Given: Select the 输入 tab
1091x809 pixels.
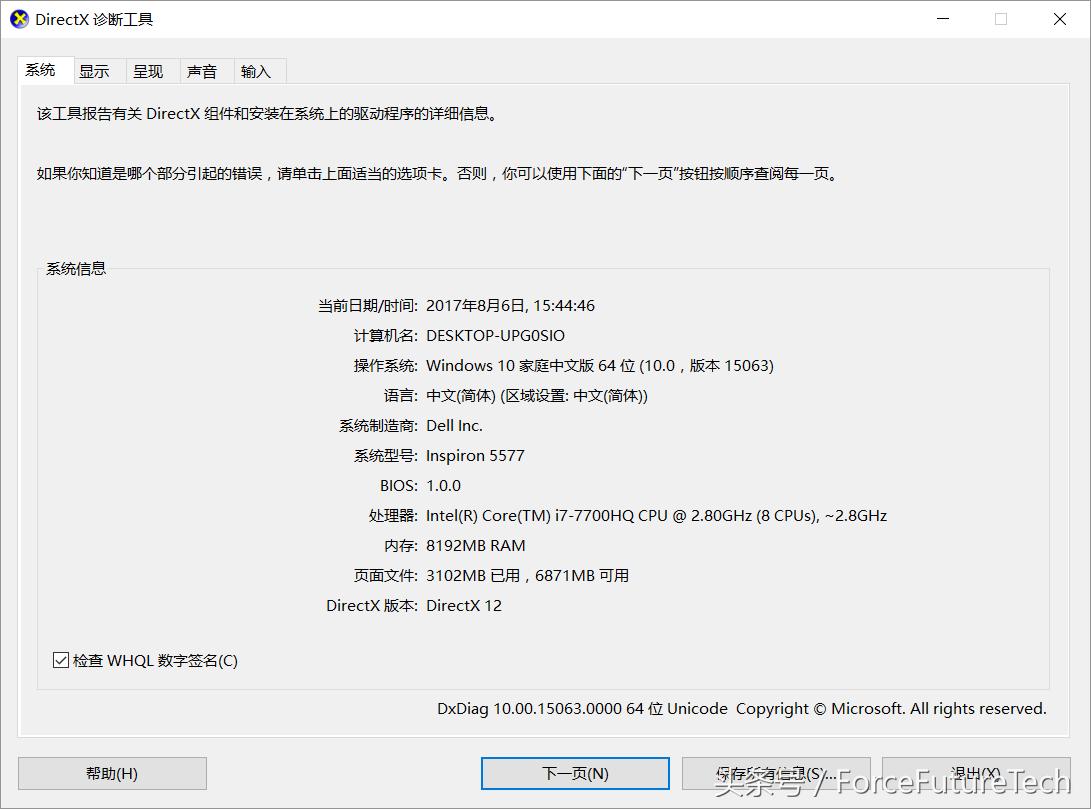Looking at the screenshot, I should pyautogui.click(x=258, y=70).
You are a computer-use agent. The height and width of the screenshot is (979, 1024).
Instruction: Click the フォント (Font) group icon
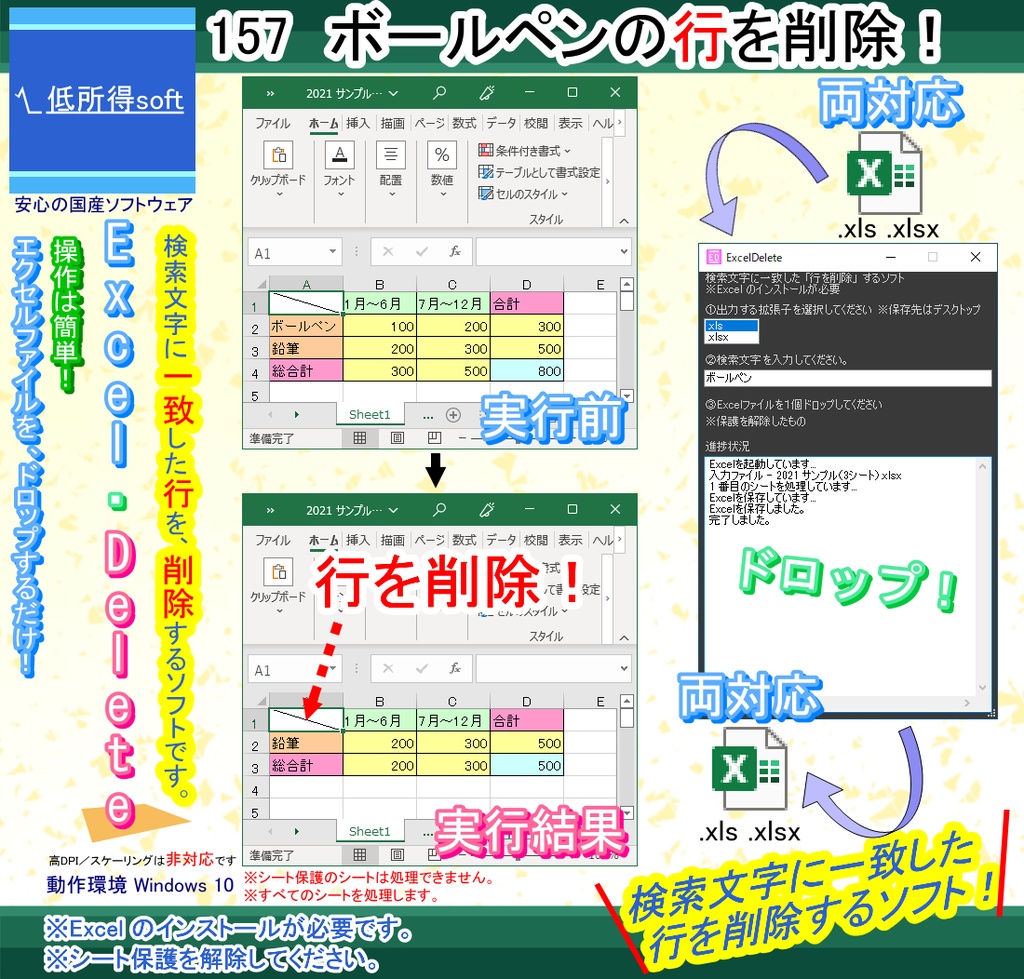tap(339, 154)
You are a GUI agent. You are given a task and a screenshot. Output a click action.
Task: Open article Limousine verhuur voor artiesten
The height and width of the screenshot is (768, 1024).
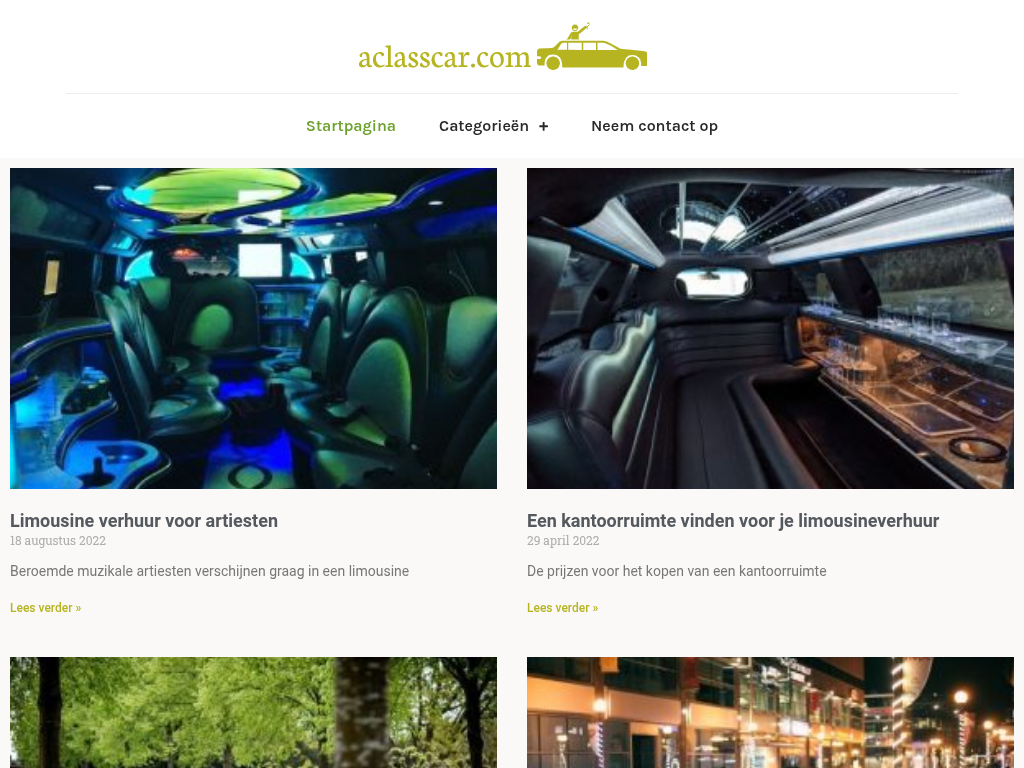(x=144, y=520)
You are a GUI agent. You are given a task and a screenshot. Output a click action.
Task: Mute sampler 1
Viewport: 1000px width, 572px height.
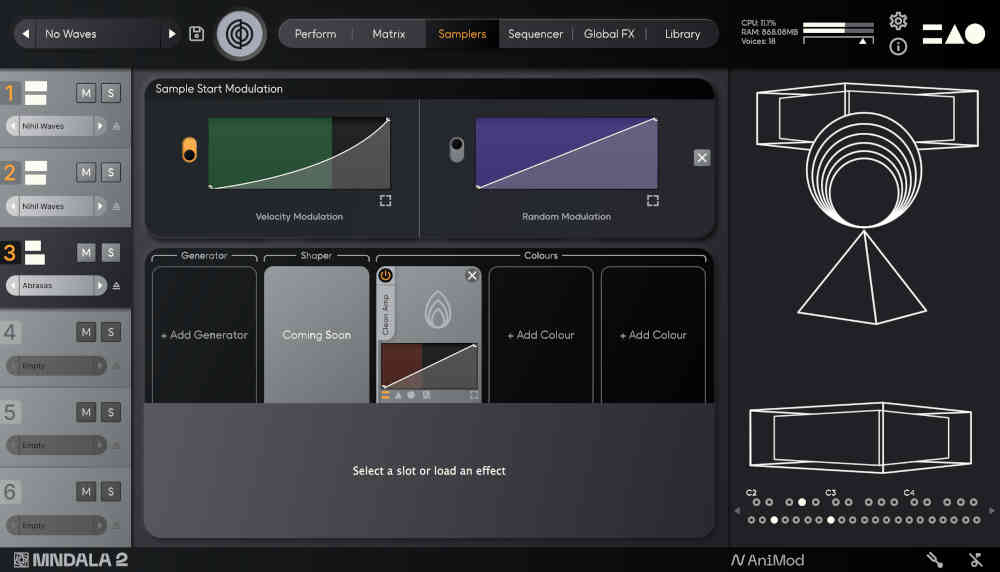click(x=86, y=93)
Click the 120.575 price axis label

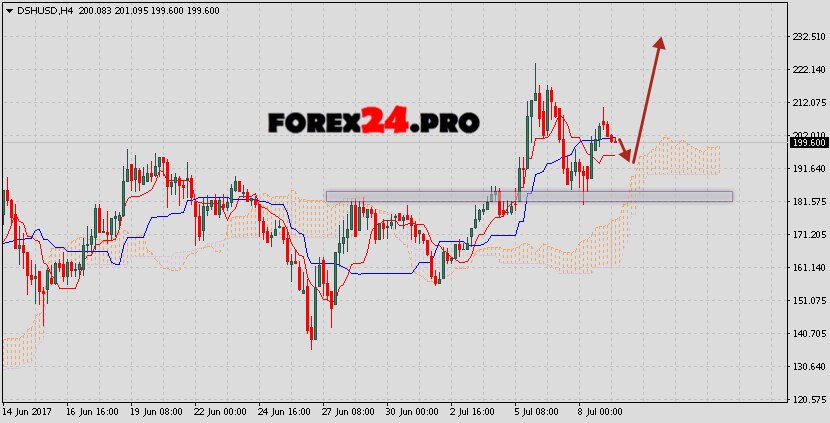[x=807, y=400]
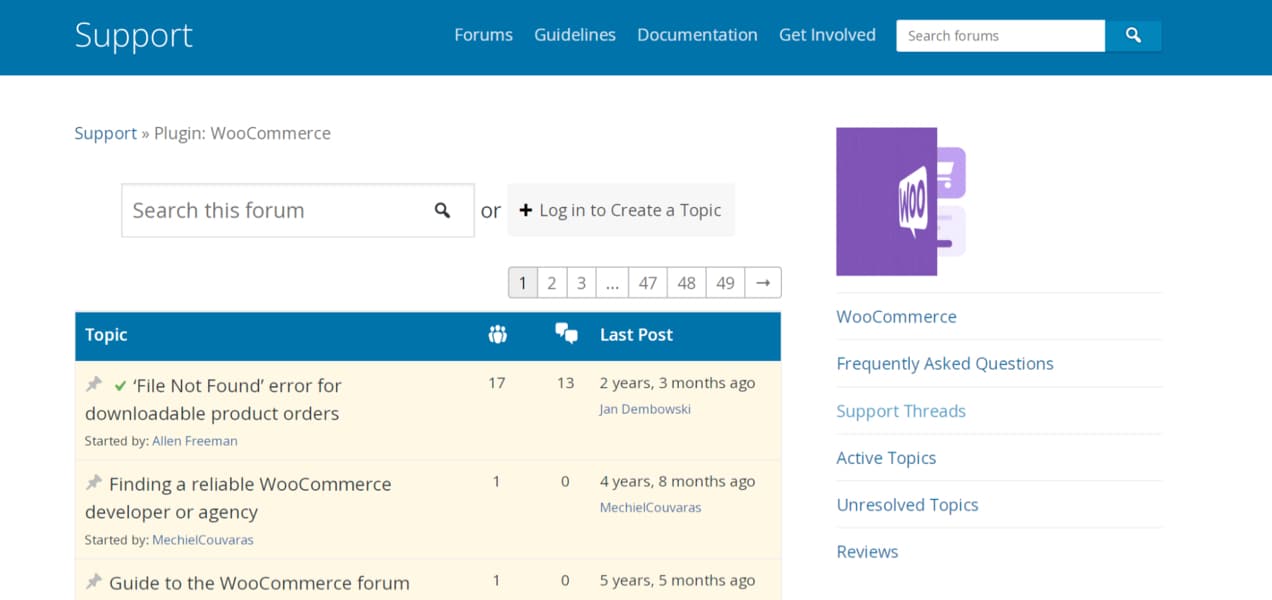Image resolution: width=1272 pixels, height=600 pixels.
Task: Advance pagination with the right arrow
Action: pyautogui.click(x=763, y=282)
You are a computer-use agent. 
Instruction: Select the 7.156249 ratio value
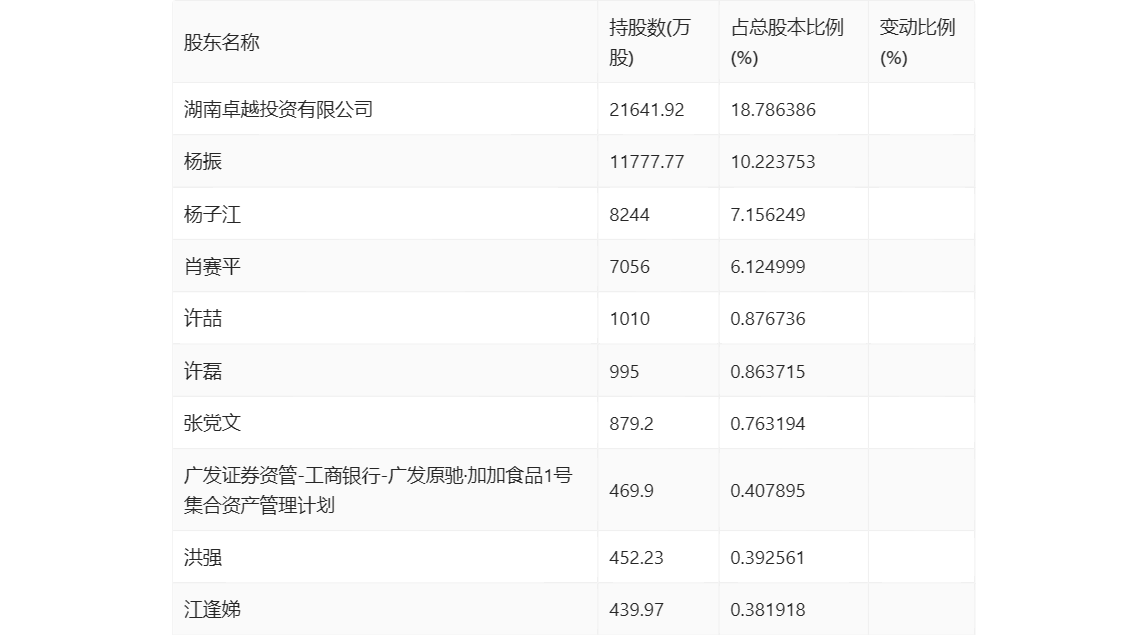point(767,215)
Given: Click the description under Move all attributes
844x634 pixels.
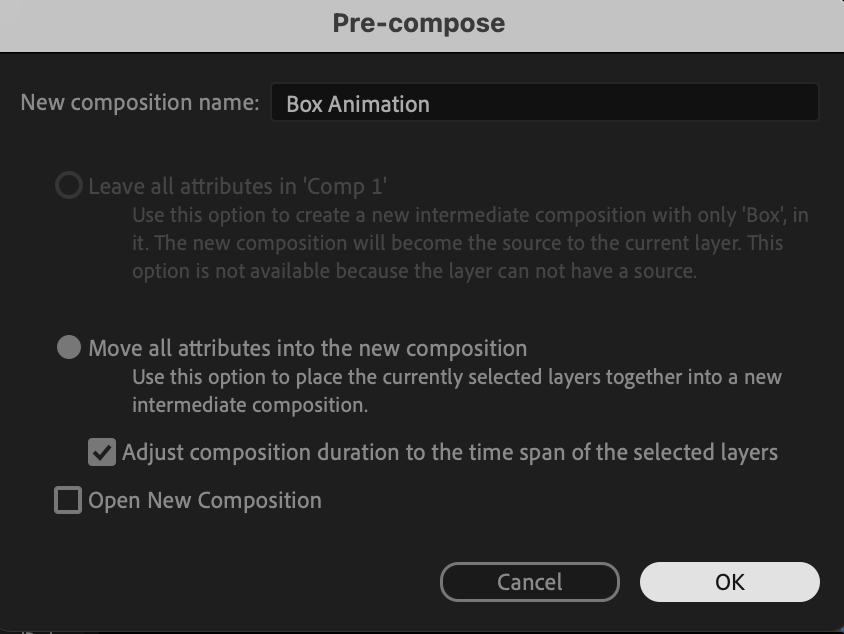Looking at the screenshot, I should click(456, 391).
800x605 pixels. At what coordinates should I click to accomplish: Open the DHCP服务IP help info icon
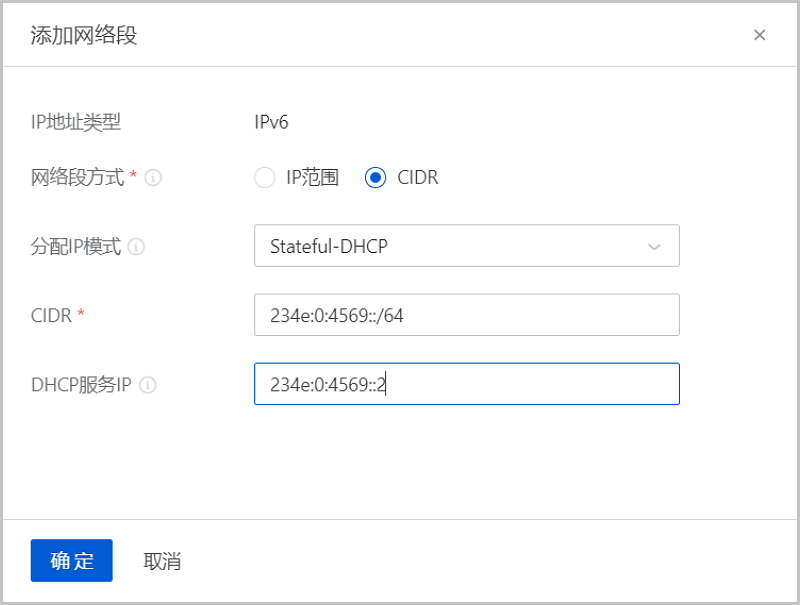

______

> [Aim of the task] Which lines hold the word "Open"? Return all of them from the records above.

> [Task solution]
Task: Open article Limousine verhuur voor artiesten
800x605 pixels. At what coordinates should I click to accomplish: Open the DHCP服务IP help info icon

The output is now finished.